> **What you will do**
How many lines in the records below contain the word "agent"? Answer with the number and nothing else.
*** Opening The data ***
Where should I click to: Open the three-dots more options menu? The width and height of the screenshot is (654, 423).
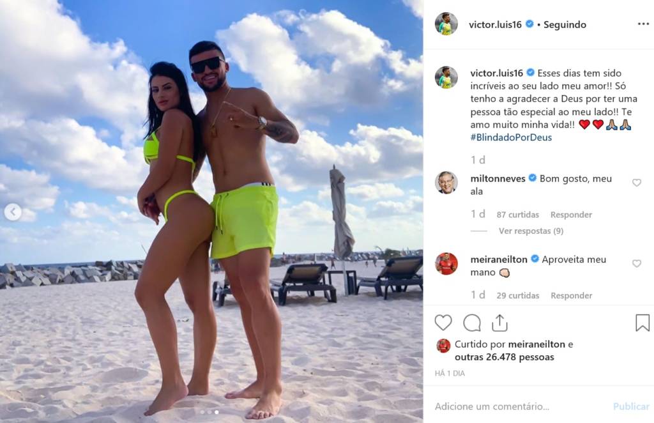[x=643, y=24]
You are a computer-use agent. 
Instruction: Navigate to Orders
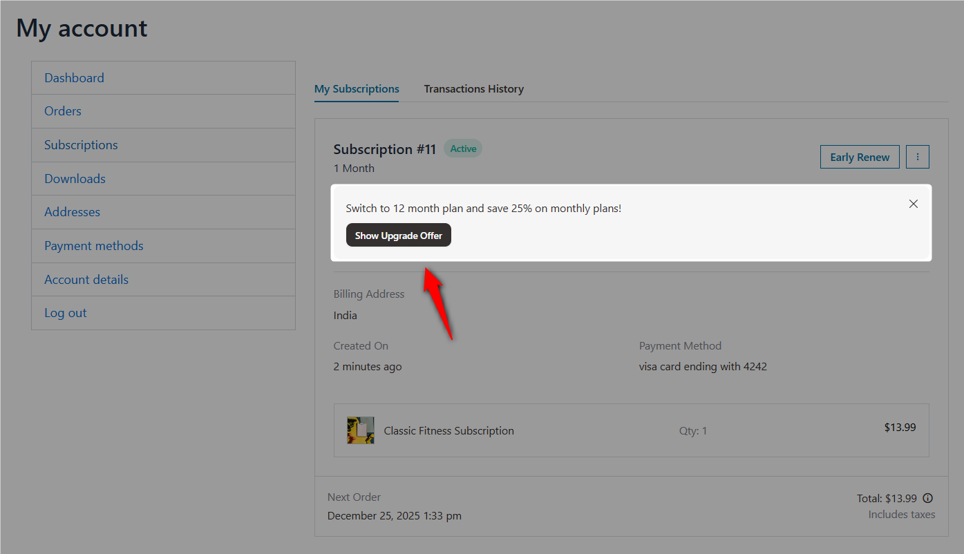62,111
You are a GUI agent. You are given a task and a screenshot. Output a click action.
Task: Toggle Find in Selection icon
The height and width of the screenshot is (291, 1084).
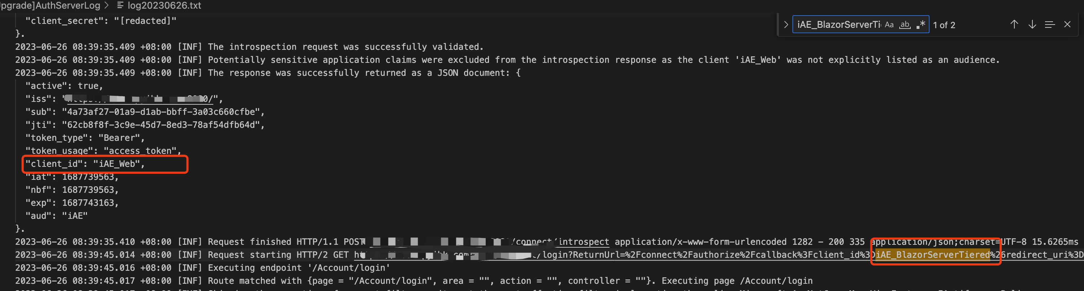(1050, 25)
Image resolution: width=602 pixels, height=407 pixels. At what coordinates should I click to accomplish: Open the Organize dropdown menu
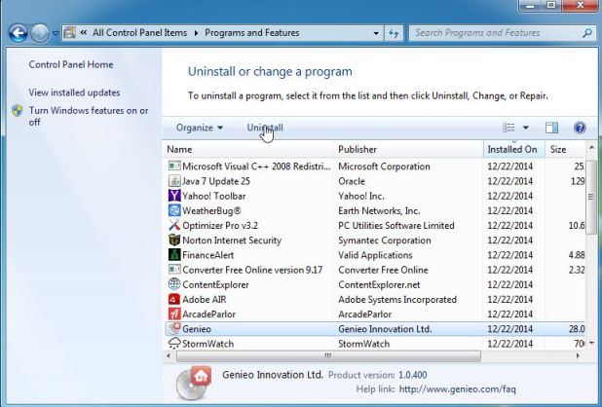pyautogui.click(x=200, y=128)
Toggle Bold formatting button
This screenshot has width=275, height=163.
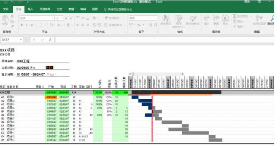pos(22,25)
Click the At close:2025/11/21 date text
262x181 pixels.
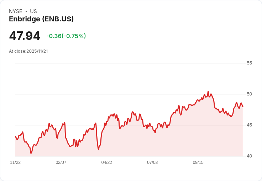point(28,51)
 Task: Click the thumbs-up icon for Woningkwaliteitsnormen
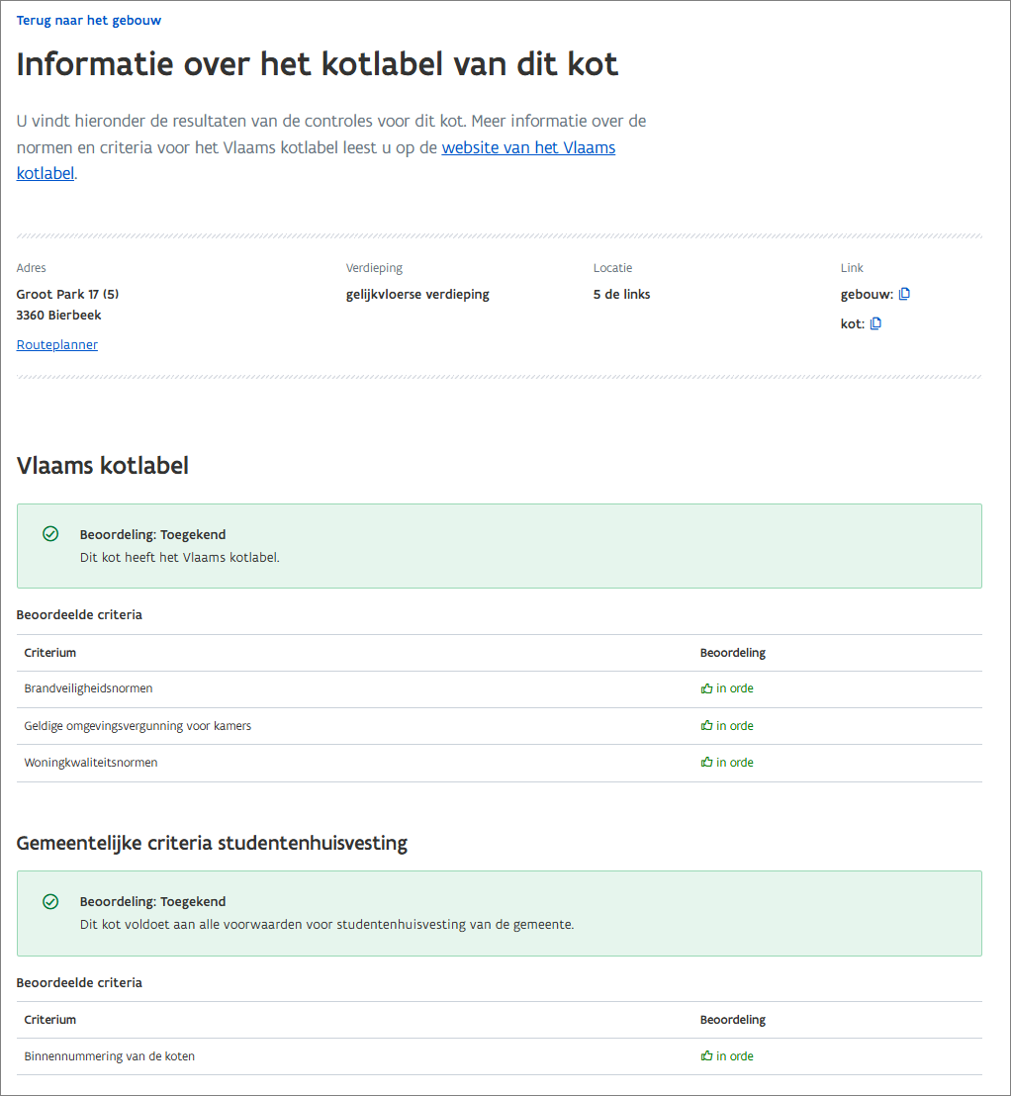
*** Closing The data ***
> **Result**
2